What interests me about WorldRemit is the focus on financing Sub-Saharan Africa with the power of Silicon Valley. In terms of the growth of the product, do you see more growth in the developing countries or are you growing your userbase in the West?

That’s a really interesting question and it’s one of the things that makes the business unique. We’re tuned in to the technological development that’s happening both in the developed world and in the developing world. Our design team went to Ghana in March and we were extremely focused on how we can make sure we’re designing the right experience for the recipients of money. Mobile money is a huge phenomenon.

And just to kind of cover of how that’s different than something like Android Pay which is more of a Silicon Valley type development, mobile money really means that for lots of the world’s poorest people who don’t have bank accounts, their mobile phones really acts as their bank accounts. With the basic feature phone, you can send and pay for goods and save money. That’s taking off as a huge phenomenon now and it’s not something as visible to most people, say, living in the UK.

I think we’re all seeing an incredible amount of kind of technological enablement happening particularly in Africa. It’s very fundamental for those people’s lives because they’re moving from a position of having no access to formal financial services to suddenly being part of proper formal financial ecosystem. And then where WorldRemit comes into the picture is we make them part of the global financial ecosystem by being able to hook them up with people, typically friends or relatives who are based in the developed world.

So, moving back into the developed world context, we see the technological innovation around concepts such as Android Pay as removing the friction from existing transactions. People who use Android Pay already have a bank account and that’s what they’re connected to Android Pay. So arguably, it may be less groundbreaking in their lives but it does make things a lot easier.

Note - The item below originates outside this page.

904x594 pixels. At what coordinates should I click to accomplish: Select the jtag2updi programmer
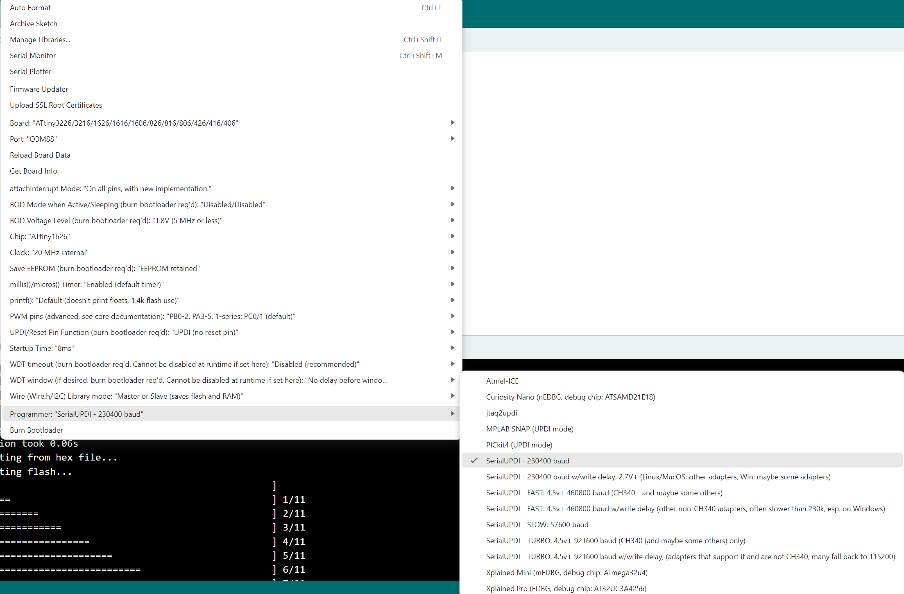pyautogui.click(x=501, y=413)
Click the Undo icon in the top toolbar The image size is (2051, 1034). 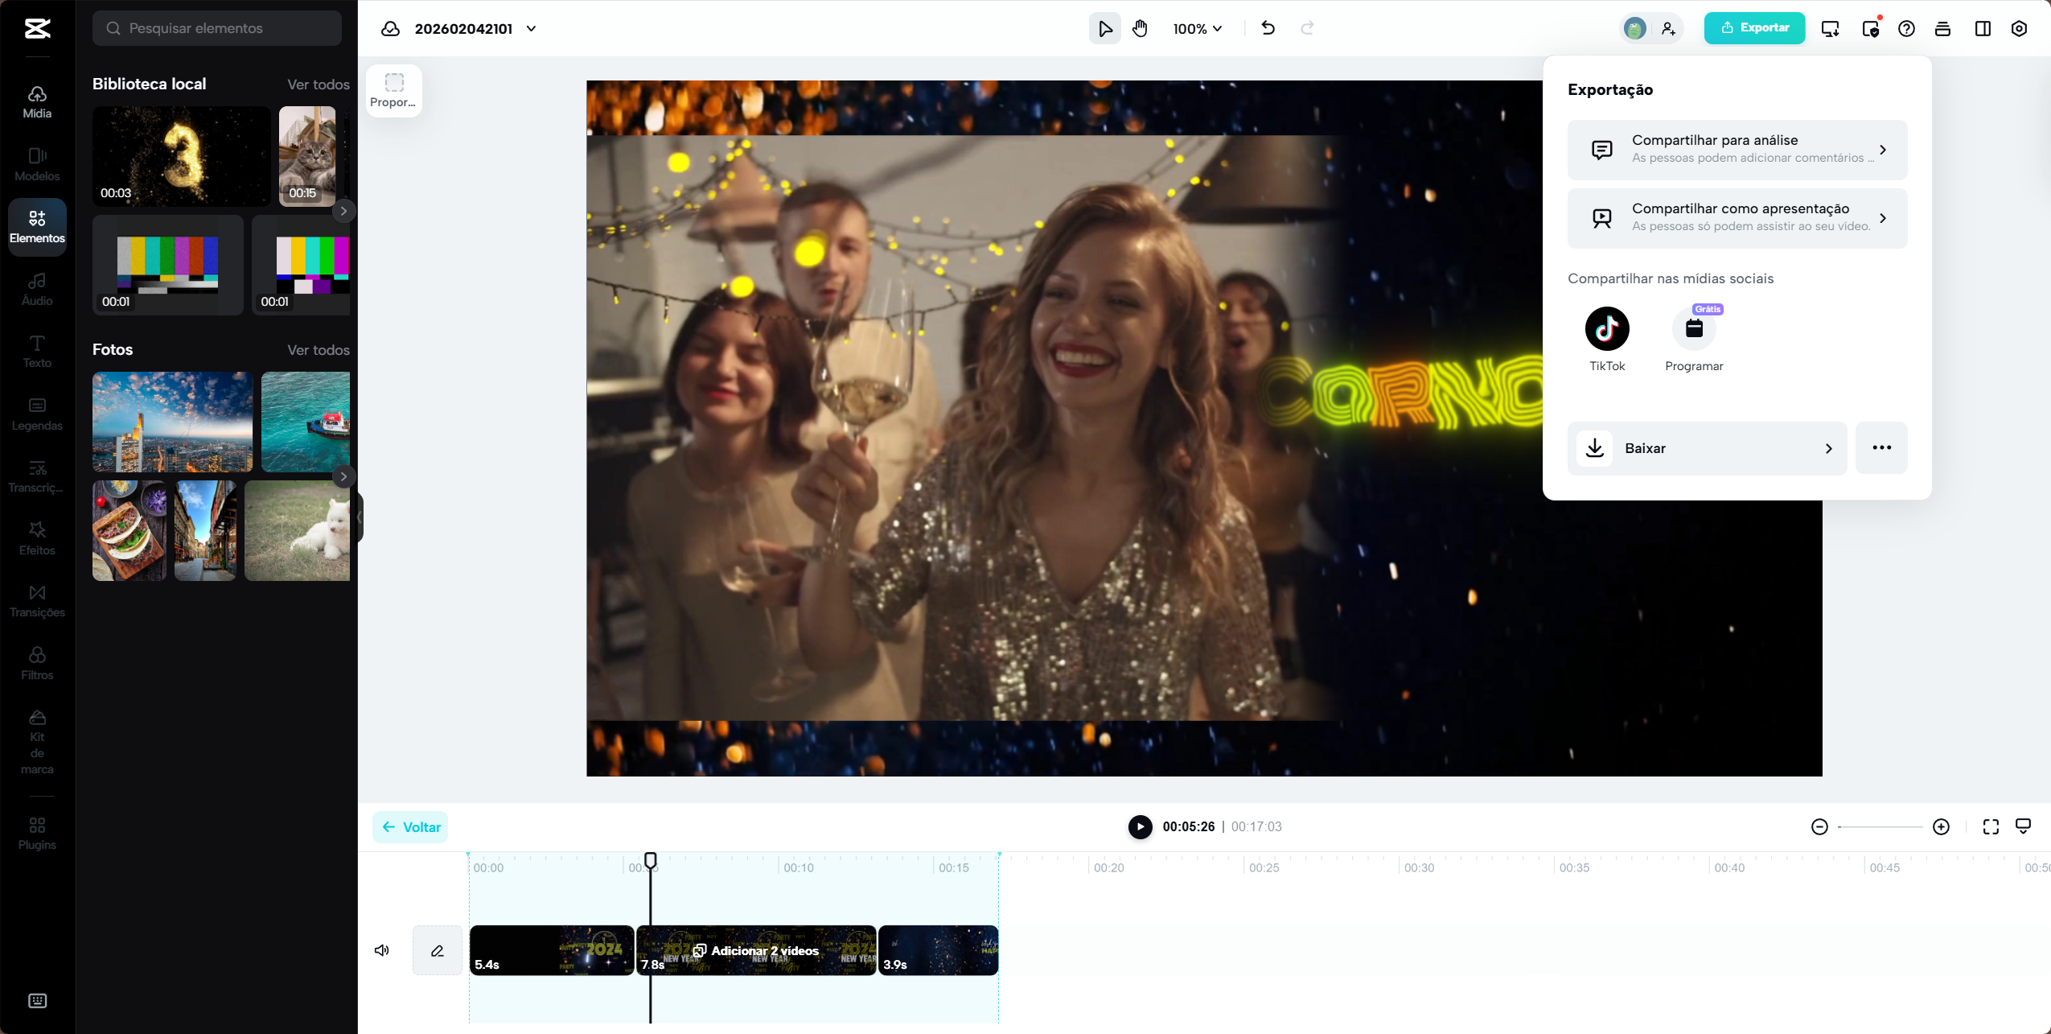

Do you think the more developed countries will follow on from the innovation happening in Sub-Saharan Africa? As in, will consumers in the UK be more dependent on their phones for banking?

I think we’ll see a lot of shifts similar to it. I absolutely think that we’ll end up doing nearly 100% of our banking on our phones even in the next five years. The difference is that at the moment, e-services in Africa are being provided by the mobile network corporations. I think that in the UK, we’re more likely to continue to see them being provided by banks, whether that’s traditional banks or the new challenger banks. I think they’ll keep a grip on the ecosystem but it will move purely onto a mobile.

In terms of expansion and growth for WorldRemit, what targets does the business have for the year?

There are lots of interesting ways to answer that question. We’re constantly expanding globally and going into new countries. Wherever we spot new trends, such as mobile money taking off, we want to be at forefront and help connect consumers for remittance payments. There’s going to be a lot more of global growth.

But we’re also interested in pursuing a lot more – for example, the things that are happening on the sender’s side. We’ll certainly also be adding Apple Pay in the near future. I’m currently working on how we can take advantage of all the new technologies to innovate and provide people with better experiences in sending money home.